My father never said it out loud, but looking at him, I could see the "I told you so" lingering behind his eyes. I was eighteen when we married, fresh in love with my high school sweetheart. We weren't even married a year when Lucy came. We lived on my father's land, a small, one-level farmhouse Micheal and some of his buddies had built in the weeks after our honeymoon. Ten and a half years in the little blue building that now had me questioning every look, kiss, and I Love You he ever told me.

Everything changed when the world turned upside down, and I lost my Bug. Micheal had planned to take her to the city for a trip to the aquarium. According to the news, I hadn't wanted them to go; we were supposed to be quarantined. But the city hadn't closed the aquarium yet, and it only took one custody threat for me to fold. After all, what kind of mother kept their kid away from their father? His words, not mine.

I was in the kitchen, helping Maggie prepare dinner and listening to the news on the radio, when I heard about the bombs in Atlanta. She had invited me up to the main house to keep my mind off the Bug and Micheal situation. The knife slipped from my hand, cutting me, but I felt no pain. Instead, I heard intense ringing as I grappled for the kitchen landline, trying to reach Micheal's cell. The dried blood on each button would remain until the morning, a cruel reminder of the failure to reach them. Daddy wanted me to stay at the main house with everyone else, but I refused and went home. It was closer to the road, and if Micheal and Bug came home, I would be able to hear the truck if I was waiting there.

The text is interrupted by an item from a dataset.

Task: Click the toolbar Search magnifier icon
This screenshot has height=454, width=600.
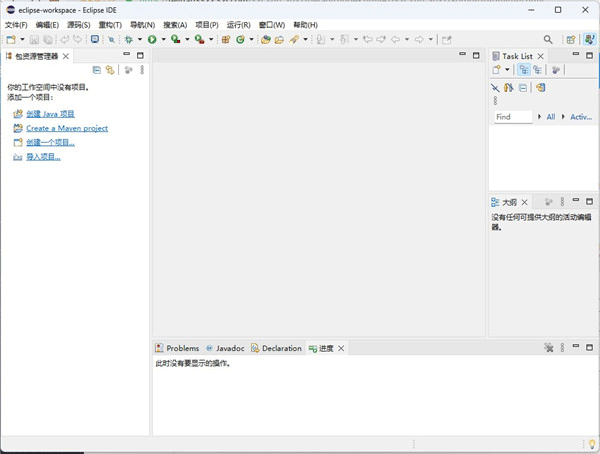Action: coord(547,39)
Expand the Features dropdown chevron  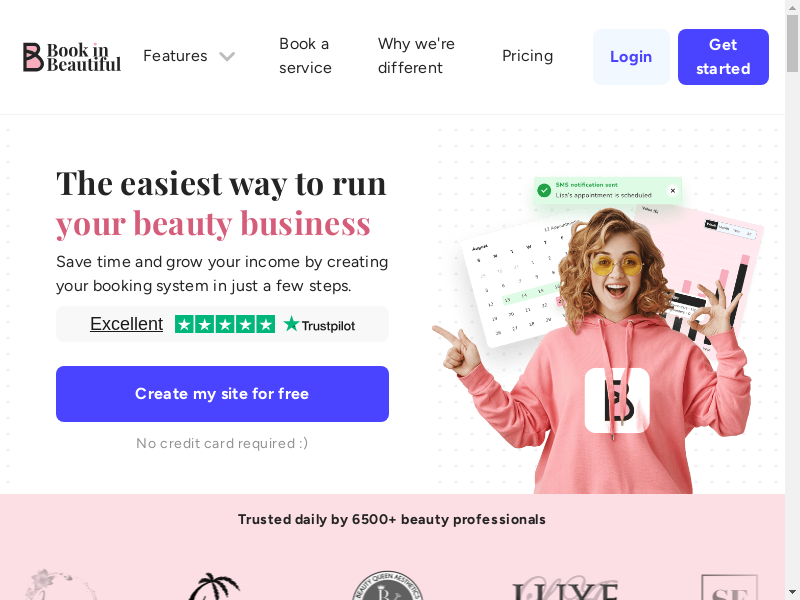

As the weeks passed, my mind was filled with increasingly dire scenarios. It was peculiar, but I found solace in sitting on the porch. Instead of dwelling on Bug's fate, I would ponder the state of other parts of our world. What became of the dogs in the pound and the sharks in the aquarium? Who cared for the patients in the hospital or nursing homes? Were the paintings still hanging in the museums, or had they been stolen? Was there an Infected holding the Mona Lisa somewhere in Paris?

These little scenarios kept my mind calm. It kept me quiet until the day when an injured Carl Grimes lay in my childhood bedroom, and all my questions started getting answered.